ASSIGNED TASK — Go through the listing below and count the lines with "card" in them. Only the count is needed.
⁂
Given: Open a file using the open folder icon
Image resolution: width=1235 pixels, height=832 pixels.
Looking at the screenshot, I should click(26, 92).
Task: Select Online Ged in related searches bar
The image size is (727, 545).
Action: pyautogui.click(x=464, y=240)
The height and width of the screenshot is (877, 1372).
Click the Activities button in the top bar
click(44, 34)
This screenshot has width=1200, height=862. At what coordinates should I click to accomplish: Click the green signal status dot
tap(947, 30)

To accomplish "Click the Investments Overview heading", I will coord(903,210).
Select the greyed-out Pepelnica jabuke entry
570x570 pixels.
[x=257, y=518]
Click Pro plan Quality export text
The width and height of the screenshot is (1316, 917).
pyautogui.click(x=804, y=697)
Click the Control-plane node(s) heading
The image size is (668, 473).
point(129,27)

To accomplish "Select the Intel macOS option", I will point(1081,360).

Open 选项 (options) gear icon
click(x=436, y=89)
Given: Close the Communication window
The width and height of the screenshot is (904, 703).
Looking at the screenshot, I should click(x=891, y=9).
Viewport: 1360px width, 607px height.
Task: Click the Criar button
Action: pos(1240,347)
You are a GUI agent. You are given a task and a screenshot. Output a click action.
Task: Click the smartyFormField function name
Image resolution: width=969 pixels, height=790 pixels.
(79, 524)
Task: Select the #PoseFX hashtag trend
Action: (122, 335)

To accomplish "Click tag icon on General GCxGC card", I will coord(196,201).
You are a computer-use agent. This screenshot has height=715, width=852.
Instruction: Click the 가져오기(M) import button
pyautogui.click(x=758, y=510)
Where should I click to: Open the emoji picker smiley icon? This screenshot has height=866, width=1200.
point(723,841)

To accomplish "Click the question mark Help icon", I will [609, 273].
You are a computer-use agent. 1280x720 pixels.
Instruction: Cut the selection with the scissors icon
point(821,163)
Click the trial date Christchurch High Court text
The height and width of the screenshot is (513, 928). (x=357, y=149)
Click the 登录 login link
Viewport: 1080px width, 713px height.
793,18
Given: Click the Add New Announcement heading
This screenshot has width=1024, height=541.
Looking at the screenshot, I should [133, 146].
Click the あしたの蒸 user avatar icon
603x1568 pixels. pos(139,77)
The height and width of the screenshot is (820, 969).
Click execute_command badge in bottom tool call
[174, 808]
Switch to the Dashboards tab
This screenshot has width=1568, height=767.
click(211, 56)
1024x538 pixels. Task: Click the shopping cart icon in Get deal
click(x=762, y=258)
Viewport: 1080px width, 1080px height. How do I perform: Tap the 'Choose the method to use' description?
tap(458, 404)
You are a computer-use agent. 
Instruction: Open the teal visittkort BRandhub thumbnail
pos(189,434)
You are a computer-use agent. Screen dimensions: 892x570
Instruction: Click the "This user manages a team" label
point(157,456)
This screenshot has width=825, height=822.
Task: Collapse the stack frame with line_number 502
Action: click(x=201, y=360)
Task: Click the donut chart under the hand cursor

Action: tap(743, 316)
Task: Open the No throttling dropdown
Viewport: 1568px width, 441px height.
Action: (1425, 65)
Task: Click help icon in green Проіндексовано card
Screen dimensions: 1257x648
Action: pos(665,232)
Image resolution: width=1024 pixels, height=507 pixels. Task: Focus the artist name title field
⁂
RESPONSE TO THIS EXERCISE — 2